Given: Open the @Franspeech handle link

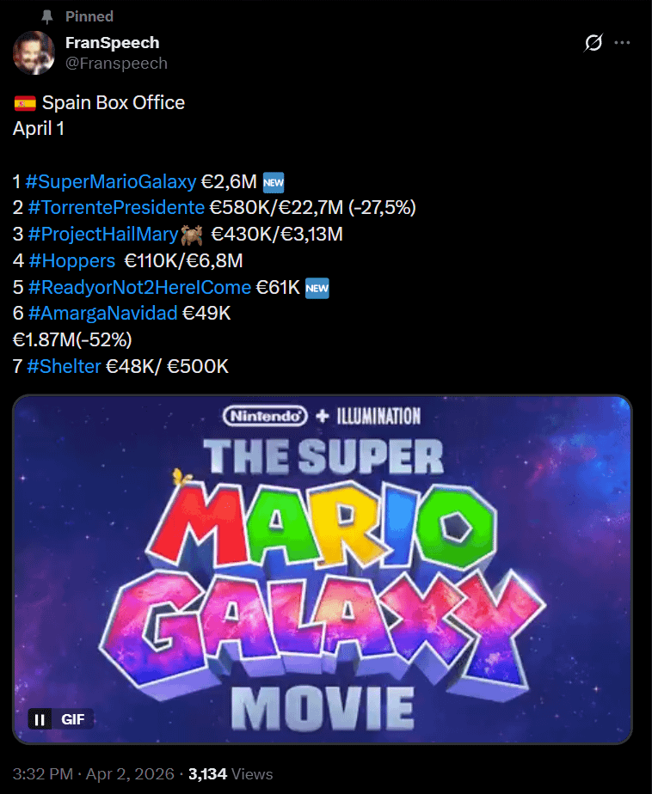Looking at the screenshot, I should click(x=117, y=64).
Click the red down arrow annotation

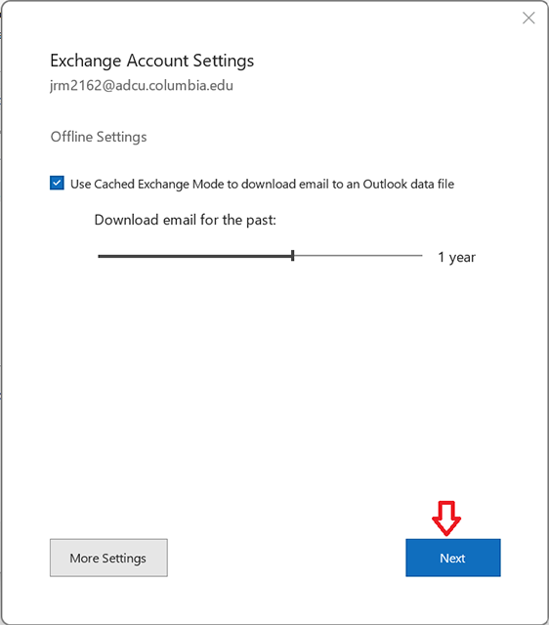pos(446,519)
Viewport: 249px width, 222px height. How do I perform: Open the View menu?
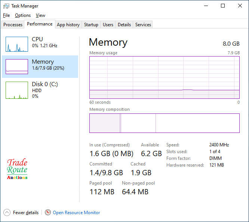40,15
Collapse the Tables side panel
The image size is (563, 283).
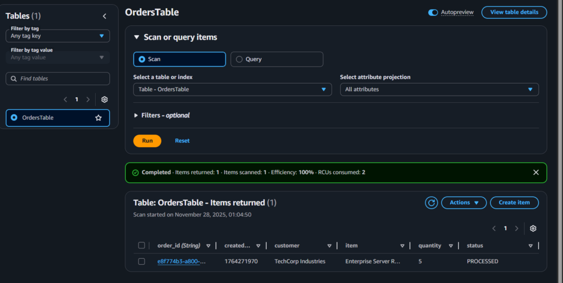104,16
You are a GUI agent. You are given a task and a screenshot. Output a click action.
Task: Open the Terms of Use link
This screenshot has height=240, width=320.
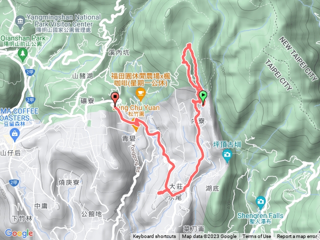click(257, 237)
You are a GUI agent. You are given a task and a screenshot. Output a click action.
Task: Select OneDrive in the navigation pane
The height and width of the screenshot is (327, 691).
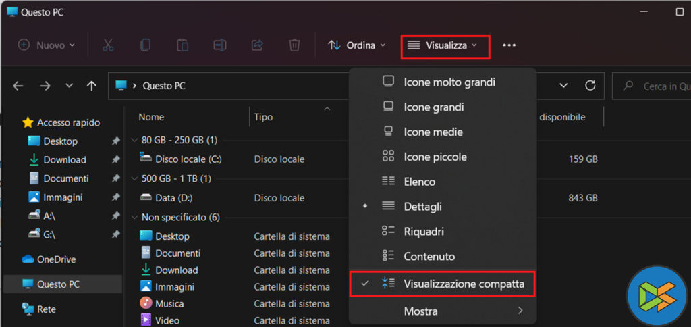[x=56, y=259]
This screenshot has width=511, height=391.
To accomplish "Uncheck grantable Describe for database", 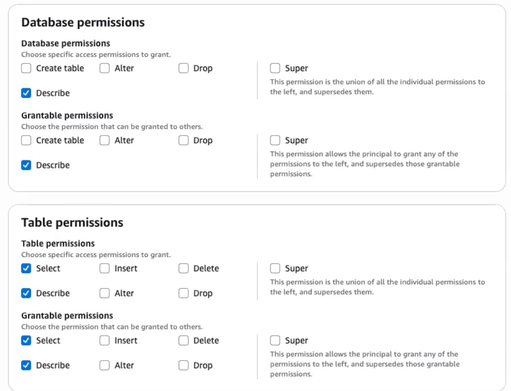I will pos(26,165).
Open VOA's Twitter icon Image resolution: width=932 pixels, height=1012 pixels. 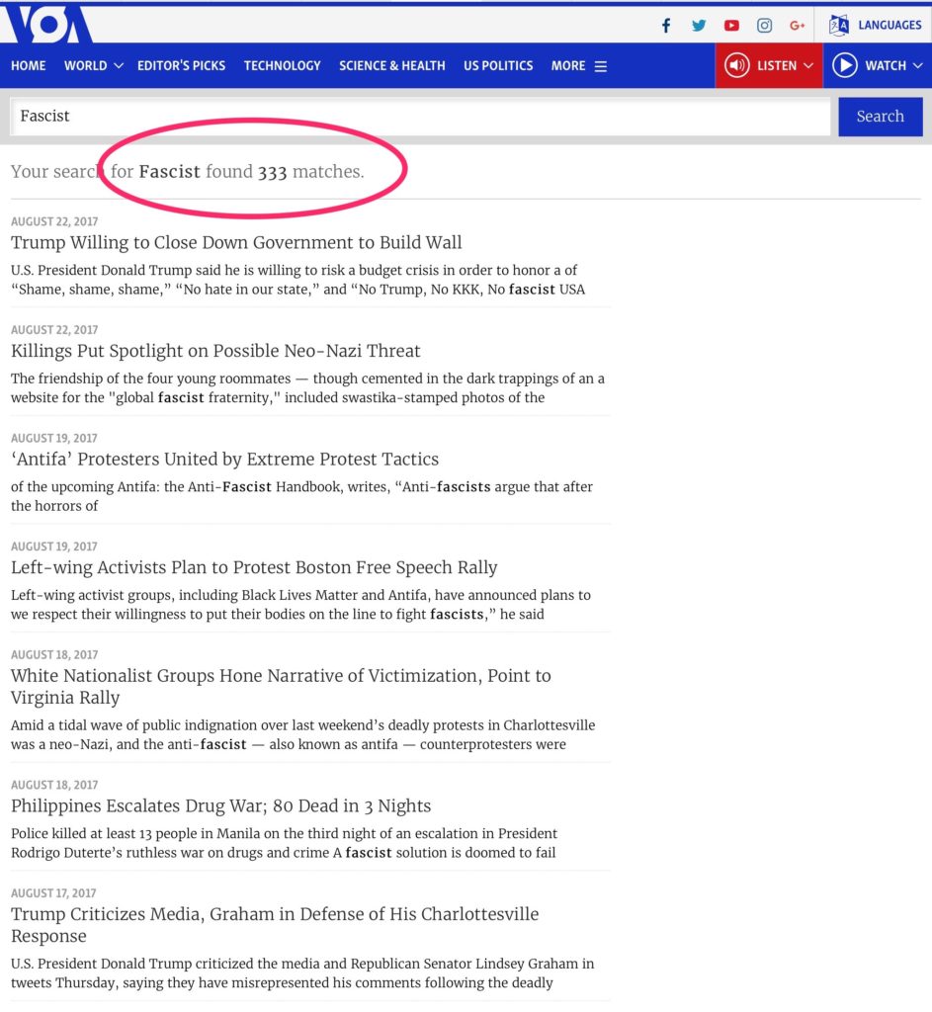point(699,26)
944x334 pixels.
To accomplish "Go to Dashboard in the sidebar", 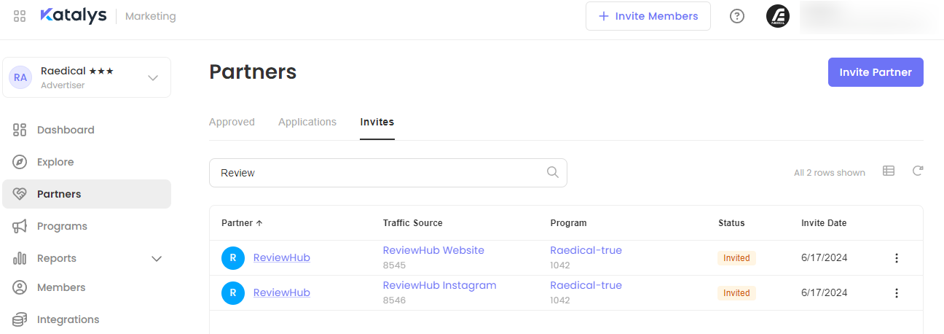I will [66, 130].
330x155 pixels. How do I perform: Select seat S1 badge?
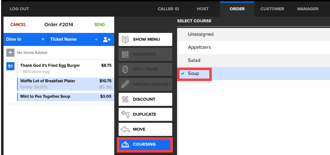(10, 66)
______________________________
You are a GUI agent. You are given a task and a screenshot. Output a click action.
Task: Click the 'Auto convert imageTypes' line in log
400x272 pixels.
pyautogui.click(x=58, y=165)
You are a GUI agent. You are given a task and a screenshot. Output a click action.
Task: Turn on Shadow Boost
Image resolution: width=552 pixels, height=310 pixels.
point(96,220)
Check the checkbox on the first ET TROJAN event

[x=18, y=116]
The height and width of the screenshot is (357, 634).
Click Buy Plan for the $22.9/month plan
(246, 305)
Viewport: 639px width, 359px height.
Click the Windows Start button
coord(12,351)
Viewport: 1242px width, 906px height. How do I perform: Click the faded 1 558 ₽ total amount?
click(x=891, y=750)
______________________________
The problem
From the listing above, please give again the lines that begin with the line holding "Given: Open the @Franspeech handle link" and go on through the line holding "Task: Open the Terms of Use link", exactly, both ends included, minus any picture.

Task output
Given: Open the @Franspeech handle link

Looking at the screenshot, I should click(x=117, y=64).
Click the red down arrow annotation

pos(446,519)
Viewport: 249px width, 222px height. How do I perform: Open the View menu?
40,15
Collapse the Tables side panel
The image size is (563, 283).
104,16
You are a GUI agent. You are given a task and a screenshot. Output a click action.
Task: Open the Terms of Use link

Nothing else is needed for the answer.